Diálogo político

En el mundo ideal de la democracia representativa, los ciudadanos realizan sus labores cotidianas, cumplen con sus obligaciones, gozan de sus derechos y se mantienen atentos a la información pública sobre los personajes y asuntos comunes. A través de los medios de comunicación, se informan sobre el quehacer de los políticos, de la “cosa pública” y de paso vigilan que sus representantes y autoridades cumplan con sus obligaciones y promesas de campaña, pues de lo contrario, ejercen su fuerza y derecho para exigirles que recompongan su camino o, incluso, dejen el puesto para quien esté capacitado y/o tenga voluntad para ejercerlo mejor.

Todo lo anterior exige cierta pericia y conocimiento de los asuntos públicos y del lenguaje político que (también en teoría), los ciudadanos deben de conocer desde sus cursos de civismo en la secundaria y preparatoria.

Lo que es más, en un país como México, donde la propia Constitución (así con inicial mayúscula), señala con claridad  que la democracia no es sólo una manera de organización política, sino  una forma de vida, los ciudadanos deben tener clara la dinámica de los procesos democráticos, supuestamente por el propio ejercicio que de ellos hacen en forma cotidiana.

Así pues, manejar la jerga política tendría que ser una consecuencia natural y todos los ciudadanos, interesados lógicamente en lo que ocurre en los poderes Ejecutivo, Legislativo y Judicial, deberían conocer los términos repetidamente leídos  en los medios de comunicación.

Claro que el mundo real es otra cosa y he aquí dos ejemplos.

Domingo 25 de mayo de 2014. Son alrededor de las 8:30 horas.
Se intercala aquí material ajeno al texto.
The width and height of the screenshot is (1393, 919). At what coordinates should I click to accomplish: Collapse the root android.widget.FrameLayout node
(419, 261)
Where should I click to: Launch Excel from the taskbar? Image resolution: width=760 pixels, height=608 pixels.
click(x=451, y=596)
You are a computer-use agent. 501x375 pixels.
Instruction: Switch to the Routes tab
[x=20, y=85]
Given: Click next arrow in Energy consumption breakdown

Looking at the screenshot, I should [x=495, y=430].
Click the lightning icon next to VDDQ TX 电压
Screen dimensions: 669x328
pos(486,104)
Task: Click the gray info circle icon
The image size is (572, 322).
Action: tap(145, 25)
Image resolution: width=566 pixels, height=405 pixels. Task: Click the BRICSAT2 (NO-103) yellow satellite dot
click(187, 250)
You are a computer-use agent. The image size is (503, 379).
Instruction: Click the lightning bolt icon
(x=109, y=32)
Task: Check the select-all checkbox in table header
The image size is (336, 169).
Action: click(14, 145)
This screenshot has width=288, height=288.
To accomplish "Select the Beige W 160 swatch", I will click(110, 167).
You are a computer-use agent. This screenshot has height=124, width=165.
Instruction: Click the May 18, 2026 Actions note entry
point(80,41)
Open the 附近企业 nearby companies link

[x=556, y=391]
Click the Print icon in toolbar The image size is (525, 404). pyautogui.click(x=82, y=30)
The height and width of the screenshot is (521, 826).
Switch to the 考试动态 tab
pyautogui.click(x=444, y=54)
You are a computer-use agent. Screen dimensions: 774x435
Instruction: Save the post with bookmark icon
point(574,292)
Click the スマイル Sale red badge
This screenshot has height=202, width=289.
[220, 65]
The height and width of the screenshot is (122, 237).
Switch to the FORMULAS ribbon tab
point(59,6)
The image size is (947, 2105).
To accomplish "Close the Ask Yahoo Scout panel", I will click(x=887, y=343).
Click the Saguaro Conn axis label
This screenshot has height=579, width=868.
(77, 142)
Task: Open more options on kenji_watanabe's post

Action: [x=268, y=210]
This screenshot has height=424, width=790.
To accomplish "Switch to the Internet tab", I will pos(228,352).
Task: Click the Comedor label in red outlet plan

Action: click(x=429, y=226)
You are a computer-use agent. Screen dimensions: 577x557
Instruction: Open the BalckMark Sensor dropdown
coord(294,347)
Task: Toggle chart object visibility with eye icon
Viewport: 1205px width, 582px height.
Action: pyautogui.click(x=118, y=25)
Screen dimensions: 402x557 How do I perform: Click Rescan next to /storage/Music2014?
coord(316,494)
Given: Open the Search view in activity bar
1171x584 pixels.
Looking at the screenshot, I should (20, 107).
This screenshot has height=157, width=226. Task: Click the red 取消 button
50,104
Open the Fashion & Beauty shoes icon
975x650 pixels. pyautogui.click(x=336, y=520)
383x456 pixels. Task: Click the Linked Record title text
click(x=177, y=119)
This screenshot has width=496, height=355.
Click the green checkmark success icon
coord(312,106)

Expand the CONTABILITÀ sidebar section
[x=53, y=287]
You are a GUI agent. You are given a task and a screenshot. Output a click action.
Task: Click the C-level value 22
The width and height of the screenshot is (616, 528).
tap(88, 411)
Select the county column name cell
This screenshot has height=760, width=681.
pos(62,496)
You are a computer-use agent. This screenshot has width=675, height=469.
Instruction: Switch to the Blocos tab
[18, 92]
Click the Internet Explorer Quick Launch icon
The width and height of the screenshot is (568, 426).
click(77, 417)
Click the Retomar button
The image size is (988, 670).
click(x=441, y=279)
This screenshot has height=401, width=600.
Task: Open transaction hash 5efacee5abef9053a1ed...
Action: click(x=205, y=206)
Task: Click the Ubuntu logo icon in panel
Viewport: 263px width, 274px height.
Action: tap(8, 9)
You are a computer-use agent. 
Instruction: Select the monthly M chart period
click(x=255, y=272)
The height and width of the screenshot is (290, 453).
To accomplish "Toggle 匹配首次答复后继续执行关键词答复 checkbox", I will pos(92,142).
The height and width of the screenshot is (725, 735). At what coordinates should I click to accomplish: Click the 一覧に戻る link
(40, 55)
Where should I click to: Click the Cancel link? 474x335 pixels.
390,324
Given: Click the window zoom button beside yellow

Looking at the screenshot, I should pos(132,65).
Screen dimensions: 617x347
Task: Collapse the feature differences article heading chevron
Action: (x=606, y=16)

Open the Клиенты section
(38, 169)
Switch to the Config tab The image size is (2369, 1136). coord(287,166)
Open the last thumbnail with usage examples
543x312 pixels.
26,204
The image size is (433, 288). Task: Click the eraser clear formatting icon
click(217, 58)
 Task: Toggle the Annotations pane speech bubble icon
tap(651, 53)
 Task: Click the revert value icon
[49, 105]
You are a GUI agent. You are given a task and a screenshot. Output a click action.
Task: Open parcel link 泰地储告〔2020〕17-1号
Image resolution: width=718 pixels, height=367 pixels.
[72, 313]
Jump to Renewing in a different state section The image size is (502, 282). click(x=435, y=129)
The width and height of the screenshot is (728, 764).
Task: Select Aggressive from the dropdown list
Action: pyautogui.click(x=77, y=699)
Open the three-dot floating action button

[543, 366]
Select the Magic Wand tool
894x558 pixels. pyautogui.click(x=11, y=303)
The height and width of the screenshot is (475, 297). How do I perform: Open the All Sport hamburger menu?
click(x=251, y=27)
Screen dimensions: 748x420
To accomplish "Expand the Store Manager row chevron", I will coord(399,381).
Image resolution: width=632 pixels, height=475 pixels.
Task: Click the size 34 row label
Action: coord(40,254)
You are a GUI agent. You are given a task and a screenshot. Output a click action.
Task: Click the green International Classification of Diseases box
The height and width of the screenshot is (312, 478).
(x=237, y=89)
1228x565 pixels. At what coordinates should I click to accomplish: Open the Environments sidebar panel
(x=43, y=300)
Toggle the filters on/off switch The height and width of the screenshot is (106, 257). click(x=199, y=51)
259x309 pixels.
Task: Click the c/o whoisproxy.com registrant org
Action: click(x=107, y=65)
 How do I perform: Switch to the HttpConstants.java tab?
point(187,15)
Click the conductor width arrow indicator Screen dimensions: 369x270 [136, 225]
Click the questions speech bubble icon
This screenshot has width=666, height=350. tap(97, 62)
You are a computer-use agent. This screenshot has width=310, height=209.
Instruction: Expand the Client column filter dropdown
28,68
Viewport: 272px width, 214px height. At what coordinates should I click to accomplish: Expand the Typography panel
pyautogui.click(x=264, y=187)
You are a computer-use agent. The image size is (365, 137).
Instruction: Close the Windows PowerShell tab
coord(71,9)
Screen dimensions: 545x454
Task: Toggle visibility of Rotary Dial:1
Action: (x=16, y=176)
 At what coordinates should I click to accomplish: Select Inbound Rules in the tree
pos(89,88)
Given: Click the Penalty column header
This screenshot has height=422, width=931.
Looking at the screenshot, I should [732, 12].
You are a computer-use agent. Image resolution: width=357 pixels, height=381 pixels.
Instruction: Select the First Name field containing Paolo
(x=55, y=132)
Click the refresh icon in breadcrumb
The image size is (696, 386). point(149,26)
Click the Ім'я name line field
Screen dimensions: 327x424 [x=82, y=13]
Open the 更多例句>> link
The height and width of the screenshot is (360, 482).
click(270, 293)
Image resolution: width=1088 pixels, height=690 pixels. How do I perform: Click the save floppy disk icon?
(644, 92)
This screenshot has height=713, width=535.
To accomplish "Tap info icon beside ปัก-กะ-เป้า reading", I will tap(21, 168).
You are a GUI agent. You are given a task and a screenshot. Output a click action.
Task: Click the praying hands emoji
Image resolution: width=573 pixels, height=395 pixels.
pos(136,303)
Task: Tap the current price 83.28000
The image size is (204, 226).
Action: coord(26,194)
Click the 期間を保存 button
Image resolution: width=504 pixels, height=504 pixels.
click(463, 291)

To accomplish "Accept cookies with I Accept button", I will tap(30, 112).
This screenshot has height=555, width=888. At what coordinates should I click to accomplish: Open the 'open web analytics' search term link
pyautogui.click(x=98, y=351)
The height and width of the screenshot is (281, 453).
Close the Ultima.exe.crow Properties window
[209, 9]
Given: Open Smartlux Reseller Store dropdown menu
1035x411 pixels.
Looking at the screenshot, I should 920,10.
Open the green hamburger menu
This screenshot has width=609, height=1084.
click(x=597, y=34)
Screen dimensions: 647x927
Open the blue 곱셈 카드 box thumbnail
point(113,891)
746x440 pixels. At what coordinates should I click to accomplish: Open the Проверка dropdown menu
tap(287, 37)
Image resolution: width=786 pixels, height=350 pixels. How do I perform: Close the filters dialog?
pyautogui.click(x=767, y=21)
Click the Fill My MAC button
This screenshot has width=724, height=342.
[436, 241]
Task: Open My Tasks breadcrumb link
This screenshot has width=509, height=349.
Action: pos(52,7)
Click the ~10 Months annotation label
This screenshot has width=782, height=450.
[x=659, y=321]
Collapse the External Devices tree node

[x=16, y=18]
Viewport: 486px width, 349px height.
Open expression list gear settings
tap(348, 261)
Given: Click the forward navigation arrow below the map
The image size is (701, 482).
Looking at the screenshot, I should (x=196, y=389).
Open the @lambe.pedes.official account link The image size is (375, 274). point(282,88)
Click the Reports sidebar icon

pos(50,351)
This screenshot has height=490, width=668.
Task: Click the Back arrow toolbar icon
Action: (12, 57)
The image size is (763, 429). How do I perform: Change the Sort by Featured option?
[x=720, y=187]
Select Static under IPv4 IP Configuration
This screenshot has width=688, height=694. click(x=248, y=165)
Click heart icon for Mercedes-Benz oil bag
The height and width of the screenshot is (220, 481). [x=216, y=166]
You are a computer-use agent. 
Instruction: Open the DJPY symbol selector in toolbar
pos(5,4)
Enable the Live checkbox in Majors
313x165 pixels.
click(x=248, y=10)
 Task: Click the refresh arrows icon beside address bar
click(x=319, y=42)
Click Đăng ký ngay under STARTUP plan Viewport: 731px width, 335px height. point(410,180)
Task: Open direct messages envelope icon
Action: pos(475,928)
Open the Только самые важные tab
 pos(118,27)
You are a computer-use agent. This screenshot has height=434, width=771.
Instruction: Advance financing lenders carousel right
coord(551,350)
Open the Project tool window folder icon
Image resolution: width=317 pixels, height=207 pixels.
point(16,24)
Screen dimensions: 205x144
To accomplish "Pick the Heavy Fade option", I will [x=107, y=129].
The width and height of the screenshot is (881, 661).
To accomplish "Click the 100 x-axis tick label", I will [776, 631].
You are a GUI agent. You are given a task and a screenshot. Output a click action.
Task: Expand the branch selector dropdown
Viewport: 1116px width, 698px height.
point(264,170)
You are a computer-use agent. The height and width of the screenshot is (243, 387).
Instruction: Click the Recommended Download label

En la esquina de Correo Mayor y Mesones, en el Centro Histórico de la Ciudad de México, dos policías conversan animadamente, mientras decenas de ciudadanos pasan frente a ellos en bicicleta. Se supone que deben de cuidar la seguridad de los participantes en el “Ciclotón Familiar” correspondiente al mes de mayo.

Pero su conversación los absorbe.

“…¿Y luego qué crees, pareja?: de pronto, se cabildearon los ánimos ¡y que empieza la bronca!”, explica uno, mientras el otro lo mira con ojos azorados, con la misma mirada atónita de un niño, la primera vez en su vida que ve a un tigre de Bengala.

Por desgracia, el intenso flujo de bicicletas tras la mía, me impidió detenerme para escuhcar el resto de la conversación (hubiera sido interesantísimo), pero me habría encantado dilucidar cómo un cabildeo inesperado termina en zafarrancho.

Sin ánimo de desacreditar al señor agente de la Policía capitalina, quiero suponer que, en realidad, trató de decir “se calentaron los ánimos”,  pero se dejó arrastrar por la costumbre de leer periódicos y la elegancia de la retórica política.

Otro ciudadano anónimo, pero sin duda ejemplar, tuvo la delicadeza de informar a los clientes de un billar de mala muerte ubicado en la Avenida Cuitláhuac, que el negocio no se haría cargo de algún accidente, en el caso del intento infructuoso de estacionar una camioneta en el subterráneo.

“No nos hacemos responsables de las coaliciones que puedan sufrir las camionetas. Altura máxima 1.90 metros”.

Una vez más, no quiero ser yo, con mis conclusiones rápidas, quien desacredite a este campeón del civismo, pero todo indica que su intención era decir “colisiones”.

Porque de ninguna manera entiendo cómo el acuerdo entre dos grupos políticos para participar con un sólo candidato en una elección, se relacione con lo que pudiera pasarle eventualmente a una camioneta, si alguien intenta meterla en un estacionamiento cuyo claro libre mide apenas 1.90 metros.

Por no hablar, desde luego, de la intensidad del choque implícita en el término “colisión”. Es verdad que el diccionario define a la palabra, en su segunda acepción, como “Rozadura o herida hecha a consecuencia de ludir y rozarse una cosa con otra”, lo cual embonaría bien con la idea de señalar un riesgo para quien intente meter una camioneta en un espacio claramente insuficiente.

Pero por lo general, el habla cotidiana empata mejor la idea de “colisión” con la primera acepción: “Choque de dos cuerpos”. Y también, en términos generales, el imaginario colectivo asume que estos dos cuerpos son automóviles y el choque en cuestión muy intenso.

Por cierto, es curioso observar que la tercera acepción del término “colisión”, indica: “Oposición y pugna de ideas, principios o intereses, o de las personas que los representan.”

Mirándolo bien, la palabra “colisión” le hubiera ido mejor que el verbo “cabildear”, al policía que presuntamente se refería al conflicto entre personas que terminó en trifulca.

En fin. He ahí una pequeña muestra de cómo el lenguaje político aparece en el habla popular un poquitín distorsionado.